BepiColombo: British-built rocket blasts off on Mercury mission

A British-built spacecraft has blasted off on a seven-year mission to Mercury hoping to uncover mysteries surrounding the solar system’s innermost planet.

BepiColombo was launched into space from the European space port in Kourou, French Guiana, on Saturday, as it began a five billion-mile trip to the Sun's closest natural satellite.

It was carried on top of an Ariane 5, the European Space Agency's (ESA's) most powerful rocket.

A joint endeavour between the ESA and the Japan Aerospace Exploration Agency (JAXA), the mission intends to gather information on the smallest and least-explored planet in the inner solar system.

Following the “escape trajectory” launch, BepiColombo will swing past the Earth in a wide curve before first heading for Venus.

In 2025 it will place two probes, one European the other Japanese, in orbit around Mercury.

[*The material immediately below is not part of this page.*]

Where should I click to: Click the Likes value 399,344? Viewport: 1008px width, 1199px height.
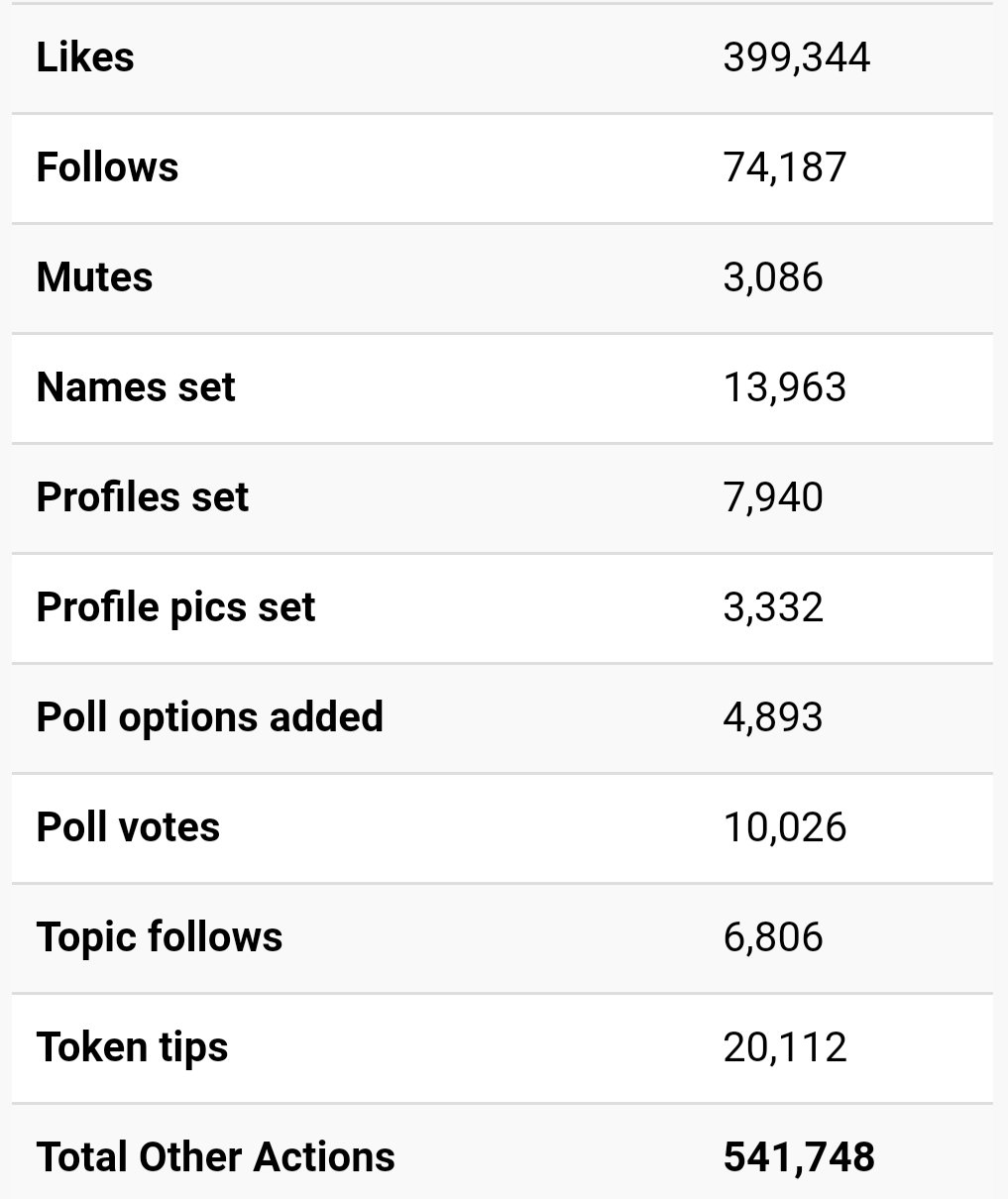tap(797, 57)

“Launching BepiColombo is a huge milestone for ESA and JAXA, and there will be many great successes to come,” said ESA director general Jan Wörner.

“Beyond completing the challenging journey, this mission will return a huge bounty of science.

“It is thanks to the international collaboration and the decades of efforts and expertise of everyone involved in the design and building of this incredible machine, that we are now on our way to investigating planet Mercury’s mysteries.”

The transfer module carrying the orbiter was built in Stevenage by aerospace company Airbus, while the firm also assembled key components of the ESA orbiter at their British base.

Scientists hope the £1.4bn mission will shed new light on a planet that still holds many mysteries, such as why it has an oversized core made of iron and whether it holds traces of water.

The answers the mission produces could provide fresh insight on the origins and evolution of the solar system.

A key feature of BepiColombo is that it is the first interplanetary mission to employ advanced electric ion propulsion technology, which firing two at a time, will emit beams of electrically charged xenon gas.

They will be used not to accelerate the craft but to act as a brake against the Sun's enormous gravity.

“BepiColombo is one of the most complex interplanetary missions we have ever flown,” said Andrea Accomazzo, ESA flight director for the craft.

“One of the biggest challenges is the Sun’s enormous gravity, which makes it difficult to place a spacecraft into a stable orbit around Mercury.

“We have to constantly brake to ensure a controlled fall towards the Sun, with the ion thrusters providing the low thrust needed over long durations of the cruise phase.”

Only two spacecraft have previously visited Mercury. Nasa's Mariner 10 flew past the planet three times between 1974 and 1975, before its Messenger probe orbited the planet from 2011 to 2015.

BepiColombo was named after the late Giuseppe “Bepi” Colombo, an Italian scientist and engineer who played a leading role in the 1974 Mariner 10 mission.